The Book of Human Emotions: From Ambiguphobia to Umpty - 154 Words from Around the World for How We Feel - Tiffany Watt Smith 2016
Indignation
She stood in the crowded hall, amid the astonished faces. Outside there were protests, and inside, a man spoke from a small wooden stage, eloquent with fury. He was, recalled the abolitionist and leading figure of the woman’s rights movement Elizabeth Cady Stanton in 1895, “majestic in his wrath… wit, satire and indignation.”
A former slave and entirely self-educated, the antislavery campaigner Frederick Douglass was perhaps the most important African American in nineteenth-century public life. His oratory stirred audiences on both sides of the Atlantic, his anger no blind RAGE but haughty, righteous and channeled into dignified debate. Douglass’s crusade was not just an expression of the injustice done to him, but a response to the deliberate cruelties inflicted on all enslaved black men and women.

▸ **Exercise A**
Answer these questions from the passage on indignation:
(i) In what year did Elizabeth Cady Stanton recall the speech?
(ii) How was Frederick Douglass educated?
(iii) Where did his oratory stir audiences?
▸ **Exercise B**
Write the next paragraph of the passage on indignation, starting after its final sentence.

▸ **Entries supplied**
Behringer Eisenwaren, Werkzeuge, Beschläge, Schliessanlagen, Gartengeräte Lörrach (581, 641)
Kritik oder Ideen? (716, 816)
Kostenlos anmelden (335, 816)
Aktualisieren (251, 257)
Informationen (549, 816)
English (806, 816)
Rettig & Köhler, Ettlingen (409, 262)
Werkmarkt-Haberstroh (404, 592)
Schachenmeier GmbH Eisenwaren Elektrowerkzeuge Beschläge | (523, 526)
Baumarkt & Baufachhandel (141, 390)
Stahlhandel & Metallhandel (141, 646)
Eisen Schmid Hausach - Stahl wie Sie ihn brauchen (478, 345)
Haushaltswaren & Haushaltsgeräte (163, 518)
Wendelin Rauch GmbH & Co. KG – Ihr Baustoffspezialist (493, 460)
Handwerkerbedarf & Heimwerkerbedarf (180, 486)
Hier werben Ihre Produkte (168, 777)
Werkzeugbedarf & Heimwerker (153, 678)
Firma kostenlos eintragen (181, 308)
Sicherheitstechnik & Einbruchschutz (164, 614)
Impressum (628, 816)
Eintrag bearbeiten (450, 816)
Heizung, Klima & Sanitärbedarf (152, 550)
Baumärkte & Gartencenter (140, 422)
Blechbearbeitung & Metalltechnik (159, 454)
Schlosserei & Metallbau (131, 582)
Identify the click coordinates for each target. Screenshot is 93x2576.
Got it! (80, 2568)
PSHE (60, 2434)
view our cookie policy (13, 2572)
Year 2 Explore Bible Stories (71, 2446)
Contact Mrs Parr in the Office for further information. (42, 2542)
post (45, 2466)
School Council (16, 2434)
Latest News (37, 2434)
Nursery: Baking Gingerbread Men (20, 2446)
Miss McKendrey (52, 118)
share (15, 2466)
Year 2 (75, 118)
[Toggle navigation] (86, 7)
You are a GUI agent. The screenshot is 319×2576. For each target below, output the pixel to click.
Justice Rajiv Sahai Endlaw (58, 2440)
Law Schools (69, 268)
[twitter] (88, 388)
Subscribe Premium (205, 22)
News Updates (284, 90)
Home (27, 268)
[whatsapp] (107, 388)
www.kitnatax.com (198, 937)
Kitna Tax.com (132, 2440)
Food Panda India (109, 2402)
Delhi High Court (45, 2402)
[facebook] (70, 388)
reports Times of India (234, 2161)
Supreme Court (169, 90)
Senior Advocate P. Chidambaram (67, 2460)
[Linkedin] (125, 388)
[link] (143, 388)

▸ **Written reply A**
(i) 1895
(ii) He was entirely self-educated.
(iii) On both sides of the Atlantic

▸ **Written reply B**
One might expect a history of indignation to be a tale of people rising up against oppression. Not so. In fact, in the earliest discussions of this emotion, indignation was more commonly felt by the elite busily protecting their advantage. Aristotle thought indignation—he called it nemesan—was most strongly roused when people below us in the social pecking order broke the rules. Thus the gods were most susceptible, their indignation fanned each time a mortal tried to seek out divine secrets or gain supernatural powers. For Aristotle, then, indignation was the outrage felt when someone else receives an honor they haven’t properly earned, or wheedles an unfair advantage, toppling us in the process. In the seventeenth century, the political philosopher Thomas Hobbes offered a slightly different definition of indignation, as the “anger for great Hurt done to another” caused not by accident but by intentional “Injury.” Indignation was most felt when others showed a contempt for justice, and in particular when the relatives or favorites of those in authority disregarded the rules. Indignation, wrote Hobbes, “carrieth Men, not only against the Actors and Authors of injustice, but against all Power that is likely to protect them.” It was perhaps from Hobbes’s definition that indignation became most closely linked not to those in authority, but to the disesteemed who live beneath it.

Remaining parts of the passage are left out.